**Work to do:**
Print everything from the line containing "You are a computer-use agent." down to the line containing "pos(144,257)", both ends included, without the pictures.

**The data:**
══════════════════════════════
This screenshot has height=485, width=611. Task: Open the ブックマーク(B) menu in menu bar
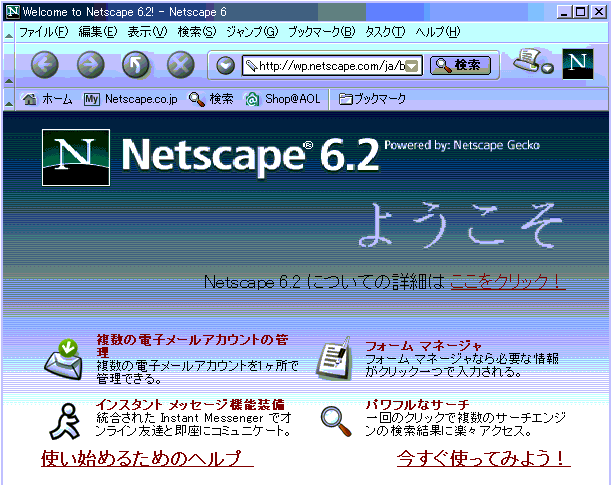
══════════════════════════════
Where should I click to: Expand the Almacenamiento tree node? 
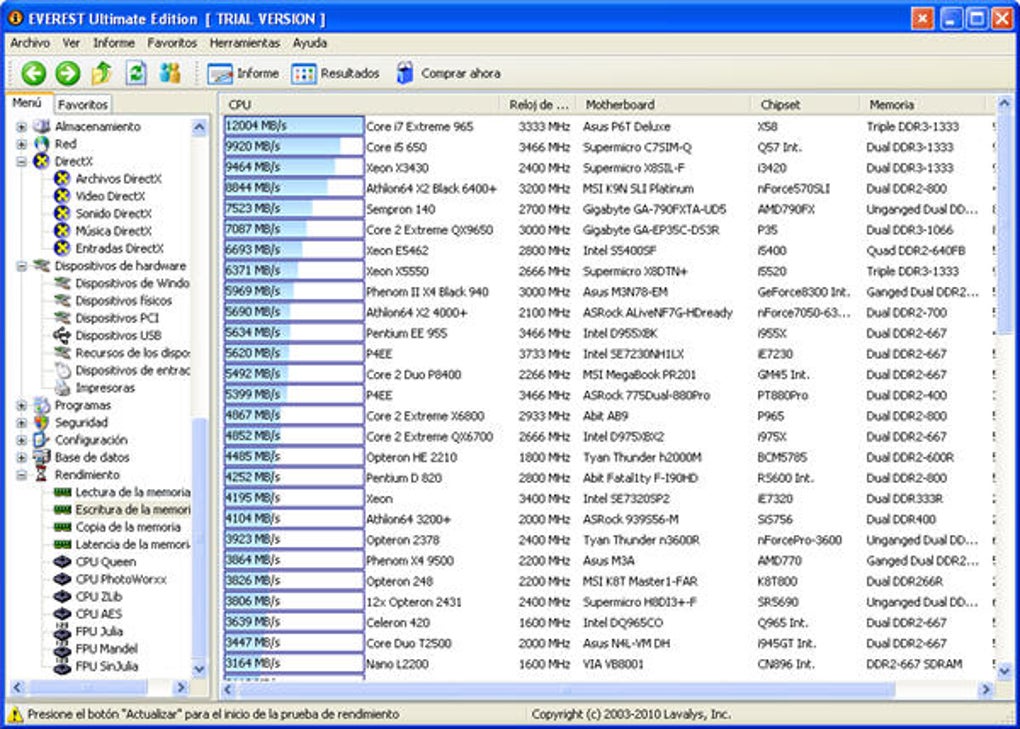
══════════════════════════════
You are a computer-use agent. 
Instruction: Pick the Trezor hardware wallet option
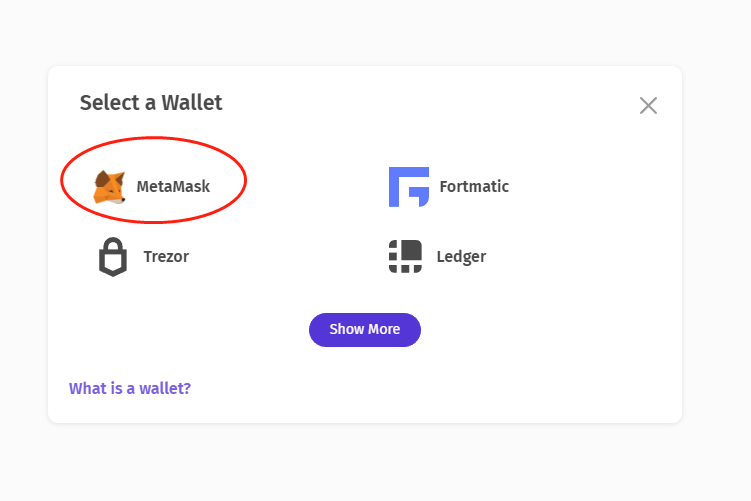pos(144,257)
══════════════════════════════
**Solution for this exercise:**
You are a computer-use agent. 
Instruction: Pick the Trezor hardware wallet option
pos(144,257)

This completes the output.